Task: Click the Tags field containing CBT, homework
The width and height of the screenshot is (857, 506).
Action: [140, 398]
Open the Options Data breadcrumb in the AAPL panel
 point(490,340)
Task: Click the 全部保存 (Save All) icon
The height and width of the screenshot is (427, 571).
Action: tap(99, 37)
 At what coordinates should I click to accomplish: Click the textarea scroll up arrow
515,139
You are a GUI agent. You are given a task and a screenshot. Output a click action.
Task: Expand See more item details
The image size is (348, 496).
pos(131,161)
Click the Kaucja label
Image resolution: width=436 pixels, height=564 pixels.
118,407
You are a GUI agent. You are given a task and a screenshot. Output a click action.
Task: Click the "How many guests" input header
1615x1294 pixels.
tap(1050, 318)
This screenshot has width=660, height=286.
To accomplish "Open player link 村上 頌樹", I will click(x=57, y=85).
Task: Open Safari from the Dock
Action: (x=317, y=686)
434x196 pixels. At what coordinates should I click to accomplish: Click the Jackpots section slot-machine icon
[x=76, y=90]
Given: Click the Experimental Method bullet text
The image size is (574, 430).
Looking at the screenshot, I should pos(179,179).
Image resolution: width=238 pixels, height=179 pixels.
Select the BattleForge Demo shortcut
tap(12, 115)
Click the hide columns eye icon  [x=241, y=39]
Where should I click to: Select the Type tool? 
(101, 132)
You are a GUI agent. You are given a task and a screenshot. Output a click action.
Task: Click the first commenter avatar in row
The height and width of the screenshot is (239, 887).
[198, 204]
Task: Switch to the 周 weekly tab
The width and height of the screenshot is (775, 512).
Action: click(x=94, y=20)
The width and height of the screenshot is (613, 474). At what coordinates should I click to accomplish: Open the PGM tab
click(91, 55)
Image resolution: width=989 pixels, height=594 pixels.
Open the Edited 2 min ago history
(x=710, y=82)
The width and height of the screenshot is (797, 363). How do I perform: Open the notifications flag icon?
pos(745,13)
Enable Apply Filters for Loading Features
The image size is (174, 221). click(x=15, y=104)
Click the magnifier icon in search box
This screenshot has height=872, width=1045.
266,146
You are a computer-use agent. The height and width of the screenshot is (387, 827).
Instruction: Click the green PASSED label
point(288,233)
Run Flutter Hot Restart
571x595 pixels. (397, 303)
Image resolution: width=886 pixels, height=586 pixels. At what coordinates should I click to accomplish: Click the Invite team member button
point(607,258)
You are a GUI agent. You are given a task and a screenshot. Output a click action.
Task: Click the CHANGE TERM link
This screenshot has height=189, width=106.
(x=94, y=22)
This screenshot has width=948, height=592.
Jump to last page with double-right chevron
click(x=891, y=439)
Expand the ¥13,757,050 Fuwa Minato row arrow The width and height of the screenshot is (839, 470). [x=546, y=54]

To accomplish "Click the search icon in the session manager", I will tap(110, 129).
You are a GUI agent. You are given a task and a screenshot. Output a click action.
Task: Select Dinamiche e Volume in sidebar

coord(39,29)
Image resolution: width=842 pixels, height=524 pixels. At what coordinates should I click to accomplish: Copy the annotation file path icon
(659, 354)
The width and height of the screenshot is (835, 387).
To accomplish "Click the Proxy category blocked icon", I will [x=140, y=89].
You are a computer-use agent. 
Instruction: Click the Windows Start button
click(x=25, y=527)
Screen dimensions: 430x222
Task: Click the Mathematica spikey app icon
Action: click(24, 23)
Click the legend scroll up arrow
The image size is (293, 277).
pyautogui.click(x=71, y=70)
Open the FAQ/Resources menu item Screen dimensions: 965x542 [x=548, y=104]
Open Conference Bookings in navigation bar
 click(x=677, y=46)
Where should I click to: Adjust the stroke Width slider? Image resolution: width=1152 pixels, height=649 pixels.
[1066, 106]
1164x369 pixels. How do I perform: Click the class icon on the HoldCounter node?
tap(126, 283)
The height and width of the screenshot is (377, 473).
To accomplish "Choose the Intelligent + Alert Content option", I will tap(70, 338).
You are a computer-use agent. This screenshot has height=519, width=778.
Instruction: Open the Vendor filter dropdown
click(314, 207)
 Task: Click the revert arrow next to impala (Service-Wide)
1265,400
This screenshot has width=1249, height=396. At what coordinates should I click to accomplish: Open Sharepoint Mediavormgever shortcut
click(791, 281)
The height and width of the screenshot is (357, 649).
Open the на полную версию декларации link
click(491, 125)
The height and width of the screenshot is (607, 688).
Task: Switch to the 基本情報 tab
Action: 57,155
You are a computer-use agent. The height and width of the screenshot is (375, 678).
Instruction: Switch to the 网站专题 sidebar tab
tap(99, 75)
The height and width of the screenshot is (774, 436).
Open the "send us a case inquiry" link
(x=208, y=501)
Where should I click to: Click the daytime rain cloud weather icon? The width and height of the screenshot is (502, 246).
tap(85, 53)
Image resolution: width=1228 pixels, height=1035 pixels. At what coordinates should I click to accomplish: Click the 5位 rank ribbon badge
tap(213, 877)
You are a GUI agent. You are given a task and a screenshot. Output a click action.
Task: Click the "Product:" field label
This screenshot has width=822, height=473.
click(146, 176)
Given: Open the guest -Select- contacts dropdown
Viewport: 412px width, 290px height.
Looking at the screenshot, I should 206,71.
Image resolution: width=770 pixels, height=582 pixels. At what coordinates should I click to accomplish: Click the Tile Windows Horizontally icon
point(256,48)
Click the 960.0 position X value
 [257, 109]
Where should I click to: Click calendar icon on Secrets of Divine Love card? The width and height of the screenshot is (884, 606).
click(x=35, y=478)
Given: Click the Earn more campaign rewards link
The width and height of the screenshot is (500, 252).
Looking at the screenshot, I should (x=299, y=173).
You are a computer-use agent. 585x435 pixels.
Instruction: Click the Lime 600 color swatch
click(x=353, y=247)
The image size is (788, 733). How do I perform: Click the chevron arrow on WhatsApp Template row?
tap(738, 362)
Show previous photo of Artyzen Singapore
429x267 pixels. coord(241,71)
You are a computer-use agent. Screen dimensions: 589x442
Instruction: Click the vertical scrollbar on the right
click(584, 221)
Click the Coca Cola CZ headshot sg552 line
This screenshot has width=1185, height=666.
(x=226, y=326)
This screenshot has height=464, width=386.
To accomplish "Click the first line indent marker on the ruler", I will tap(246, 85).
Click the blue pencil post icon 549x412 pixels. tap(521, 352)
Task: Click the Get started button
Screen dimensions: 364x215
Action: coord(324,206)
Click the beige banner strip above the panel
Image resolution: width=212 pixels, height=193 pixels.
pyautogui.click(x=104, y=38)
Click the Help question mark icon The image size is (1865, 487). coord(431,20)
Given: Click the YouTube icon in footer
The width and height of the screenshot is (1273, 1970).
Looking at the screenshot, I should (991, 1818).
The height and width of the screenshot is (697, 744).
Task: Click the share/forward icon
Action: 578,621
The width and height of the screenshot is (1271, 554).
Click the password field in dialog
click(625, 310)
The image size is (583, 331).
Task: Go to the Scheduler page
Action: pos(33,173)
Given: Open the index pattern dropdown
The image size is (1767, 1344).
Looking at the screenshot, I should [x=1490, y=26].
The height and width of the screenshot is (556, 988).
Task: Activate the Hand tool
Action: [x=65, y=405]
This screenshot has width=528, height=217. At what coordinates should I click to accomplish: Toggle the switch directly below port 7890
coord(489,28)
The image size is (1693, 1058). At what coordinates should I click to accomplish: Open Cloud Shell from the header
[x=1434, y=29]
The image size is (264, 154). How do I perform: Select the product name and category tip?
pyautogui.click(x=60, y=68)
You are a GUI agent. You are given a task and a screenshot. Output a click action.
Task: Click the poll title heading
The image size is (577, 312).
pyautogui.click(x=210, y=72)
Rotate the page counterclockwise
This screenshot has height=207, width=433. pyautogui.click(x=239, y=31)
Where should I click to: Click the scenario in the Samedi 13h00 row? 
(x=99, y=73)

**REQUIREMENT**.
Write the listing out again in its entirety, exactly.

**OUTPUT FOR THIS TASK**.
Task: Click the Tags field containing CBT, homework
The width and height of the screenshot is (857, 506).
Action: [140, 398]
Open the Options Data breadcrumb in the AAPL panel
 point(490,340)
Task: Click the 全部保存 (Save All) icon
The height and width of the screenshot is (427, 571).
Action: tap(99, 37)
 At what coordinates should I click to accomplish: Click the textarea scroll up arrow
515,139
You are a GUI agent. You are given a task and a screenshot. Output a click action.
Task: Expand See more item details
The image size is (348, 496).
pos(131,161)
Click the Kaucja label
Image resolution: width=436 pixels, height=564 pixels.
118,407
You are a GUI agent. You are given a task and a screenshot. Output a click action.
Task: Click the "How many guests" input header
1615x1294 pixels.
tap(1050, 318)
This screenshot has width=660, height=286.
To accomplish "Open player link 村上 頌樹", I will click(x=57, y=85).
Task: Open Safari from the Dock
Action: (x=317, y=686)
434x196 pixels. At what coordinates should I click to accomplish: Click the Jackpots section slot-machine icon
[x=76, y=90]
Given: Click the Experimental Method bullet text
The image size is (574, 430).
Looking at the screenshot, I should pos(179,179).
Image resolution: width=238 pixels, height=179 pixels.
Select the BattleForge Demo shortcut
tap(12, 115)
Click the hide columns eye icon  [x=241, y=39]
Where should I click to: Select the Type tool? 
(101, 132)
You are a GUI agent. You are given a task and a screenshot. Output a click action.
Task: Click the first commenter avatar in row
The height and width of the screenshot is (239, 887).
[198, 204]
Task: Switch to the 周 weekly tab
The width and height of the screenshot is (775, 512).
Action: click(x=94, y=20)
The width and height of the screenshot is (613, 474). At what coordinates should I click to accomplish: Open the PGM tab
click(91, 55)
Image resolution: width=989 pixels, height=594 pixels.
Open the Edited 2 min ago history
(x=710, y=82)
The width and height of the screenshot is (797, 363). How do I perform: Open the notifications flag icon?
pos(745,13)
Enable Apply Filters for Loading Features
The image size is (174, 221). click(x=15, y=104)
Click the magnifier icon in search box
This screenshot has height=872, width=1045.
266,146
You are a computer-use agent. The height and width of the screenshot is (387, 827).
Instruction: Click the green PASSED label
point(288,233)
Run Flutter Hot Restart
571x595 pixels. (397, 303)
Image resolution: width=886 pixels, height=586 pixels. At what coordinates should I click to accomplish: Click the Invite team member button
point(607,258)
You are a GUI agent. You are given a task and a screenshot. Output a click action.
Task: Click the CHANGE TERM link
This screenshot has height=189, width=106.
(x=94, y=22)
This screenshot has width=948, height=592.
Jump to last page with double-right chevron
click(x=891, y=439)
Expand the ¥13,757,050 Fuwa Minato row arrow The width and height of the screenshot is (839, 470). [x=546, y=54]

To accomplish "Click the search icon in the session manager", I will tap(110, 129).
You are a GUI agent. You are given a task and a screenshot. Output a click action.
Task: Select Dinamiche e Volume in sidebar

coord(39,29)
Image resolution: width=842 pixels, height=524 pixels. At what coordinates should I click to accomplish: Copy the annotation file path icon
(659, 354)
The width and height of the screenshot is (835, 387).
To accomplish "Click the Proxy category blocked icon", I will [x=140, y=89].
You are a computer-use agent. 
Instruction: Click the Windows Start button
click(x=25, y=527)
Screen dimensions: 430x222
Task: Click the Mathematica spikey app icon
Action: click(24, 23)
Click the legend scroll up arrow
The image size is (293, 277).
pyautogui.click(x=71, y=70)
Open the FAQ/Resources menu item Screen dimensions: 965x542 [x=548, y=104]
Open Conference Bookings in navigation bar
 click(x=677, y=46)
Where should I click to: Adjust the stroke Width slider? Image resolution: width=1152 pixels, height=649 pixels.
[1066, 106]
1164x369 pixels. How do I perform: Click the class icon on the HoldCounter node?
tap(126, 283)
The height and width of the screenshot is (377, 473).
To accomplish "Choose the Intelligent + Alert Content option", I will tap(70, 338).
You are a computer-use agent. This screenshot has height=519, width=778.
Instruction: Open the Vendor filter dropdown
click(314, 207)
 Task: Click the revert arrow next to impala (Service-Wide)
1265,400
This screenshot has width=1249, height=396. At what coordinates should I click to accomplish: Open Sharepoint Mediavormgever shortcut
click(791, 281)
The height and width of the screenshot is (357, 649).
Open the на полную версию декларации link
click(491, 125)
The height and width of the screenshot is (607, 688).
Task: Switch to the 基本情報 tab
Action: 57,155
You are a computer-use agent. The height and width of the screenshot is (375, 678).
Instruction: Switch to the 网站专题 sidebar tab
tap(99, 75)
The height and width of the screenshot is (774, 436).
Open the "send us a case inquiry" link
(x=208, y=501)
Where should I click to: Click the daytime rain cloud weather icon? The width and height of the screenshot is (502, 246).
tap(85, 53)
Image resolution: width=1228 pixels, height=1035 pixels. At what coordinates should I click to accomplish: Click the 5位 rank ribbon badge
tap(213, 877)
You are a GUI agent. You are given a task and a screenshot. Output a click action.
Task: Click the "Product:" field label
This screenshot has width=822, height=473.
click(146, 176)
Given: Open the guest -Select- contacts dropdown
Viewport: 412px width, 290px height.
Looking at the screenshot, I should 206,71.
Image resolution: width=770 pixels, height=582 pixels. At what coordinates should I click to accomplish: Click the Tile Windows Horizontally icon
point(256,48)
Click the 960.0 position X value
 [257, 109]
Where should I click to: Click calendar icon on Secrets of Divine Love card? The width and height of the screenshot is (884, 606).
click(x=35, y=478)
Given: Click the Earn more campaign rewards link
The width and height of the screenshot is (500, 252).
Looking at the screenshot, I should (x=299, y=173).
You are a computer-use agent. 585x435 pixels.
Instruction: Click the Lime 600 color swatch
click(x=353, y=247)
The image size is (788, 733). How do I perform: Click the chevron arrow on WhatsApp Template row?
tap(738, 362)
Show previous photo of Artyzen Singapore
429x267 pixels. coord(241,71)
You are a computer-use agent. Screen dimensions: 589x442
Instruction: Click the vertical scrollbar on the right
click(584, 221)
Click the Coca Cola CZ headshot sg552 line
This screenshot has width=1185, height=666.
(x=226, y=326)
This screenshot has height=464, width=386.
To accomplish "Click the first line indent marker on the ruler", I will tap(246, 85).
Click the blue pencil post icon 549x412 pixels. tap(521, 352)
Task: Click the Get started button
Screen dimensions: 364x215
Action: coord(324,206)
Click the beige banner strip above the panel
Image resolution: width=212 pixels, height=193 pixels.
pyautogui.click(x=104, y=38)
Click the Help question mark icon The image size is (1865, 487). coord(431,20)
Given: Click the YouTube icon in footer
The width and height of the screenshot is (1273, 1970).
Looking at the screenshot, I should (991, 1818).
The height and width of the screenshot is (697, 744).
Task: Click the share/forward icon
Action: 578,621
The width and height of the screenshot is (1271, 554).
Click the password field in dialog
click(625, 310)
The image size is (583, 331).
Task: Go to the Scheduler page
Action: pos(33,173)
Given: Open the index pattern dropdown
The image size is (1767, 1344).
Looking at the screenshot, I should [x=1490, y=26].
The height and width of the screenshot is (556, 988).
Task: Activate the Hand tool
Action: [x=65, y=405]
This screenshot has width=528, height=217. At what coordinates should I click to accomplish: Toggle the switch directly below port 7890
coord(489,28)
The image size is (1693, 1058). At what coordinates should I click to accomplish: Open Cloud Shell from the header
[x=1434, y=29]
The image size is (264, 154). How do I perform: Select the product name and category tip?
pyautogui.click(x=60, y=68)
You are a GUI agent. You are given a task and a screenshot. Output a click action.
Task: Click the poll title heading
The image size is (577, 312).
pyautogui.click(x=210, y=72)
Rotate the page counterclockwise
This screenshot has height=207, width=433. pyautogui.click(x=239, y=31)
Where should I click to: Click the scenario in the Samedi 13h00 row? 
(x=99, y=73)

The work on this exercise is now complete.